Passage provided START

That's something that Windows imposes on its own SDR-->HDR translation function. If you're not using that function, you can do what you want in terms of mapping SDR to an absolute HDR luminance level, but (a) if you want consistency with other SDR Windows apps running in HDR mode, you'd use the sRGB transfer function, and (b) if we reduce that controversy to the "Gamma 2.2 is correct" versus the "sRGB is correct" partisans, then neither "side" is telling the whole story:
Pure Gamma 2.2 does not even come close to correctly describing the near-black behavior (0x00 vs 0x01, and the next few code points) of any LCD panel I have ever worked with. (Strictly applied, gamma22ToLinear(0x01) would map to an absolute nits that is not visible on any real-world VA panel.)

Passage provided END
Record extracts START

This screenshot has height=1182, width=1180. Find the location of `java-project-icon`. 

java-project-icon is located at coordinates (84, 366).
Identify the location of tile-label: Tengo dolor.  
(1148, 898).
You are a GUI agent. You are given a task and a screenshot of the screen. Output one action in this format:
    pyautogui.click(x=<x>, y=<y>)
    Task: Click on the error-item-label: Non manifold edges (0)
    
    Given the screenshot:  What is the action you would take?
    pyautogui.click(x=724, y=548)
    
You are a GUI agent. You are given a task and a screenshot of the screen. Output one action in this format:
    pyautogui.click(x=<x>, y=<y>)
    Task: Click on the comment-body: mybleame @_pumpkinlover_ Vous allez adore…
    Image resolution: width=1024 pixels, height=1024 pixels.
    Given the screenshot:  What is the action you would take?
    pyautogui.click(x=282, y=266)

Record extracts END
Record extracts START

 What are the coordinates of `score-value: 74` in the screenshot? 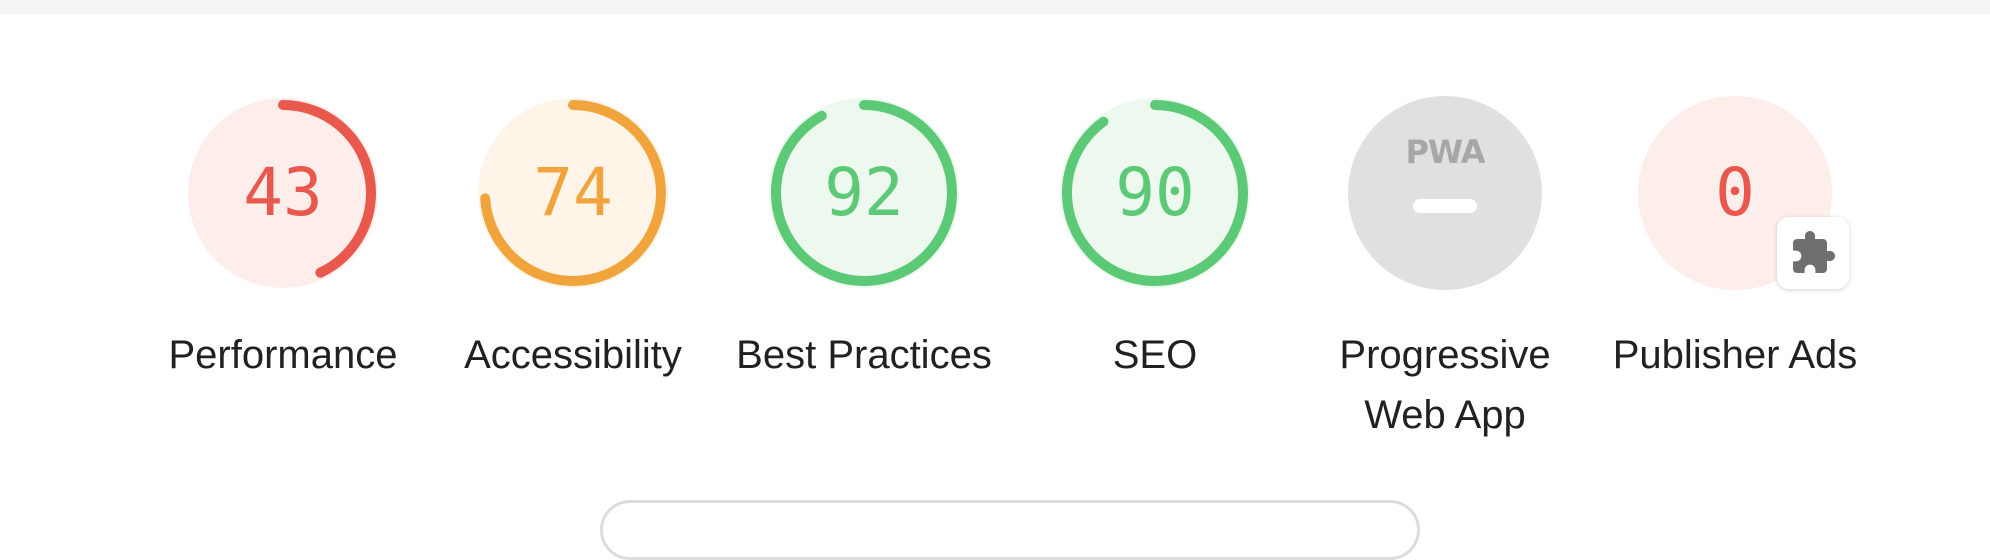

Record extracts END
Record extracts START

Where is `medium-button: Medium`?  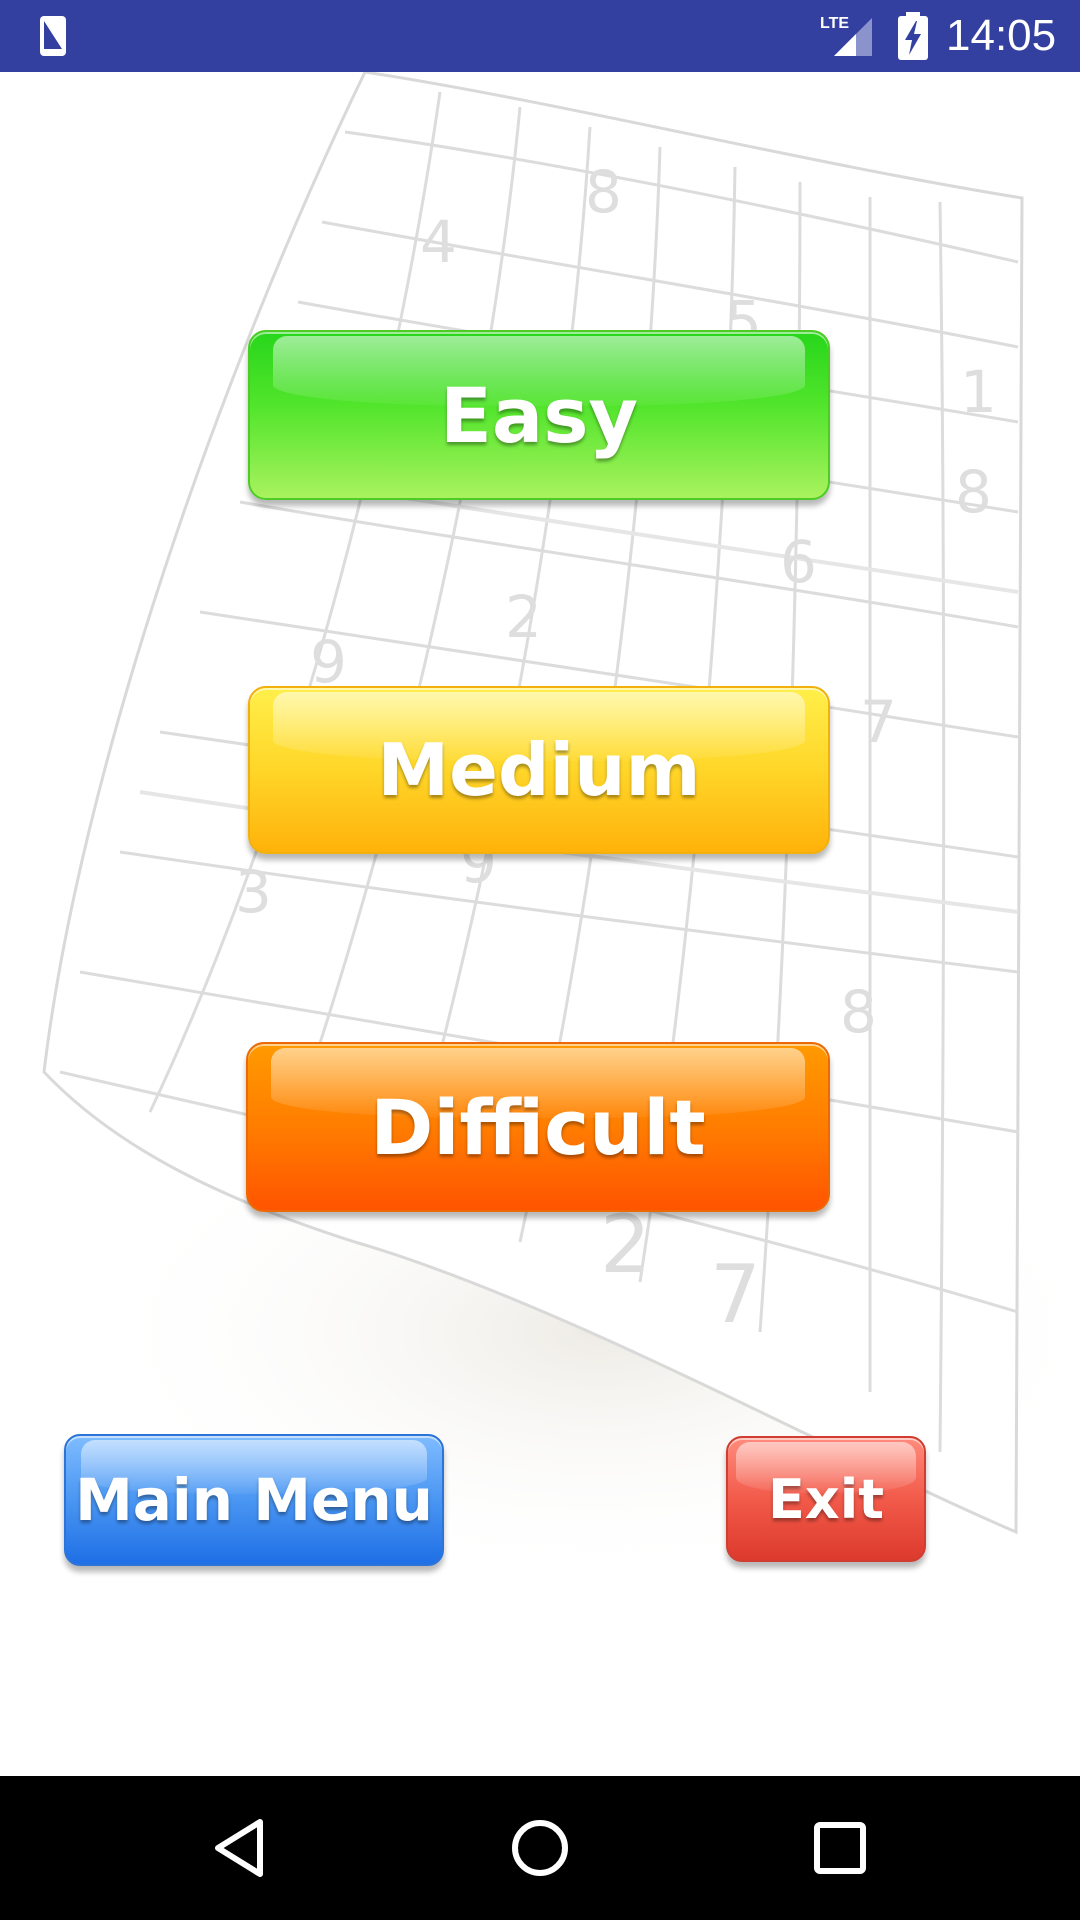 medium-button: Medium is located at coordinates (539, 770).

Record extracts END

Can you copy the passage above about Gamma 2.2 versus sRGB in Windows SDR-to-HDR mapping, reproducing all of it word for word?

▶ [Exercise result]
That's something that Windows imposes on its own SDR-->HDR translation function. If you're not using that function, you can do what you want in terms of mapping SDR to an absolute HDR luminance level, but (a) if you want consistency with other SDR Windows apps running in HDR mode, you'd use the sRGB transfer function, and (b) if we reduce that controversy to the "Gamma 2.2 is correct" versus the "sRGB is correct" partisans, then neither "side" is telling the whole story:
Pure Gamma 2.2 does not even come close to correctly describing the near-black behavior (0x00 vs 0x01, and the next few code points) of any LCD panel I have ever worked with. (Strictly applied, gamma22ToLinear(0x01) would map to an absolute nits that is not visible on any real-world VA panel.)